A saída foi bloqueada pelos pacifistas da Lilliput, que começaram a nos interpelar, questionar nosso grupo de camaradas, dizendo: ei, por que vocês continuam fazendo isso? Finalmente alguém morreu, vocês querem que morra mais alguém? E nós começamos a dizer: mas de que vocês estão falando? Não é culpa nossa que morreu alguém, a culpa é da repressão, e é contra ela que devemos reagir. E vocês não fazem isso, nem com uma morte, então voltem para casa, para sua cama, digam a si mesmos que nunca mais sairão às ruas. E será aí que eles realmente venceram. Isso de fazer apenas o que dá prazer, se eles viverem mesmo de acordo com essa lógica… é uma lógica totalmente perversa, nada interessante.
Foi uma agressividade inteiramente delirante, eles estavam ali, respirando gás lacrimogêneo, bloqueando o fluxo das pessoas. E diziam: vocês não entenderam nada, vocês nos traíram, a culpa é de vocês, foram vocês que mataram Carlo Giuliani… Foi um inferno. E teve uma mulher em especial que me disse: minha querida, você sabe, eu lutava muito antes de você nascer, se estamos em uma sociedade assim, isso se deve a mim também. E eu disse: nossa, obrigada pela sociedade que você me deixou, pelo lugar que você ainda ocupa nela, esse que você ainda ocupa aos quarenta anos.
Foi bem surpreendente, sim, a agressividade é mesmo o caminho do ressentimento para aqueles que estão mais próximos da polícia ou, ao menos, que colaboram com a lógica policial. De todo modo, quem endossa o monopólio legítimo da violência policial sempre precisará da polícia, é assim que permanecerão vivos. E, assim, os pacifistas, com sua suposta pureza virginal, apenas endossam o sistema que eles mesmos dizem criticar. É algo óbvio, acredito eu.
“Outro mundo é possível”, dizem. Mas eu sou um outro mundo. Será que sou possível? Estou aqui, vivendo, roubando, cheirando cocaína, retirando-me desse filme horroroso sobre romances urbanos, inventando armas, elaborando a constelação complexa de minhas relações, construindo o Partido. “Outro mundo é possível”, dizem. Mas não queremos outro mundo, outra ordem, outra justiça: outro pesadelo lógico. Não queremos governança em escala global, seja ela justa, sustentável, ou certificada por Porto Alegre. Queremos ESTE mundo. Queremos este mundo enquanto caos. Queremos o caos de nossas vidas, o caos de nossas percepções, o caos de nossos desejos e aversões. O caos que entra em cena quando a gestão entra em colapso. O capitalismo derrotou as sociedades tradicionais porque era mais excitante do que elas, mas, agora, temos algo mais excitante do que o capitalismo: sua destruição.
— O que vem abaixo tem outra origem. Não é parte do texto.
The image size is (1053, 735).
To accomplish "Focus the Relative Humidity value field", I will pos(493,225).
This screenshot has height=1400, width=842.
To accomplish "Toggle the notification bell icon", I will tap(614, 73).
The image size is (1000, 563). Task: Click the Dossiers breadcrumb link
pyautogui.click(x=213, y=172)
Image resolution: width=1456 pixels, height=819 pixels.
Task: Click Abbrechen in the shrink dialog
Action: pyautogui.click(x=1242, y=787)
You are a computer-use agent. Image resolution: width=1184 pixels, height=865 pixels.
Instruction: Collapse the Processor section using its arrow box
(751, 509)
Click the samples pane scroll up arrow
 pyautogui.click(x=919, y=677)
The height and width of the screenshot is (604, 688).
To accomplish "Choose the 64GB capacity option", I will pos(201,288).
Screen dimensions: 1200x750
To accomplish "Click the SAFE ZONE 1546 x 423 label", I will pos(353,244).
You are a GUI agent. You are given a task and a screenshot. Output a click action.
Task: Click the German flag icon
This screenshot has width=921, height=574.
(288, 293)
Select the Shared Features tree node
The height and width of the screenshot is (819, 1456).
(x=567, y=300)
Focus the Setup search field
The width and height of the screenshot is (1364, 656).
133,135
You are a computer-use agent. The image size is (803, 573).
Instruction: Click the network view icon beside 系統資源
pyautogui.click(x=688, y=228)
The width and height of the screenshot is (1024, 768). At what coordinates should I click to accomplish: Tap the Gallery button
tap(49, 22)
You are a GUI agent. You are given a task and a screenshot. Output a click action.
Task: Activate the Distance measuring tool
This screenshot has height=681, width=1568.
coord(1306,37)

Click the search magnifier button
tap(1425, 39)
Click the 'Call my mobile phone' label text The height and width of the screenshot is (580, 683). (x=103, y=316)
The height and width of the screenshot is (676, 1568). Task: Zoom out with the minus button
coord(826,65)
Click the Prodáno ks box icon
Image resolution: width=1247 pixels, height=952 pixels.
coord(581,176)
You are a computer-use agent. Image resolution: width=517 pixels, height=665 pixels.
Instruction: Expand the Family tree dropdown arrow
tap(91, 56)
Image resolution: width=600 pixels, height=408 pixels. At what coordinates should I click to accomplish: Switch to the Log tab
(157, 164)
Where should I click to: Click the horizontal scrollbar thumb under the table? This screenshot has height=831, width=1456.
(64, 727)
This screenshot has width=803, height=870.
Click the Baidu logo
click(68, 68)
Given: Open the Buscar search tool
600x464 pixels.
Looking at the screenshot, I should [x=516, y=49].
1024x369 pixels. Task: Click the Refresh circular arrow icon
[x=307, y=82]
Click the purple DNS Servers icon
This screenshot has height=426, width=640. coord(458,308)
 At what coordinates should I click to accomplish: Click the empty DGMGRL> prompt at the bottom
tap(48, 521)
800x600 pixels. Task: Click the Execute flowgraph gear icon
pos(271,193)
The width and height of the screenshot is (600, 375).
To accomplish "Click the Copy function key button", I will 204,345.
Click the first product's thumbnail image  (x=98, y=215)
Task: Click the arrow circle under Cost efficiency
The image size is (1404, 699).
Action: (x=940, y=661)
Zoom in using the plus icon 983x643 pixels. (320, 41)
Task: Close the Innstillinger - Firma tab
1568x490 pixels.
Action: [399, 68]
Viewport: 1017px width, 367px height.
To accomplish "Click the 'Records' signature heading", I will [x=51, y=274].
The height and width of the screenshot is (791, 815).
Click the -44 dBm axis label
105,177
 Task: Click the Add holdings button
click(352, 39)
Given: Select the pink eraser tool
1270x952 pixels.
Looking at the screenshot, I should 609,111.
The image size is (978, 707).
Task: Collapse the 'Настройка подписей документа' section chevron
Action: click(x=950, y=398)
Bem, esse negócio de bloco negro, é… se você vê pela mídia, pela polícia, vai parecer um grupo organizado, e seria organizado porque todo mundo se veste igual, coloca as mesmas coisas sobre o rosto, todo mundo se move junto, tudo bem organizado — é isso que dizem os comunicados oficiais da polícia. O que você percebe, no entanto, quando faz parte disso, é que é uma espécie de inteligência espontânea que se move. Você se veste de preto porque (suspiro), assim, fica mais fácil saber com quem você está andando. Até que… se todo mundo parece igual, é bem mais difícil identificar um indivíduo. É bem simples. Você tem que ser realista quanto a isso tudo. Então, você se move pela rua com uma espécie de… exército à paisana, você está com seu corpo protegido, você está com… com essa roupa preta, seu rosto escondido… [começa uma música barroca] por trás de uma máscara, ou de um lenço, o que for.
Bem, acho que é o momento… este é o momento em que, efetivamente, precisamente, não há mais cenário algum, não há um cenário planejado em termos de objetivo, percurso, confronto.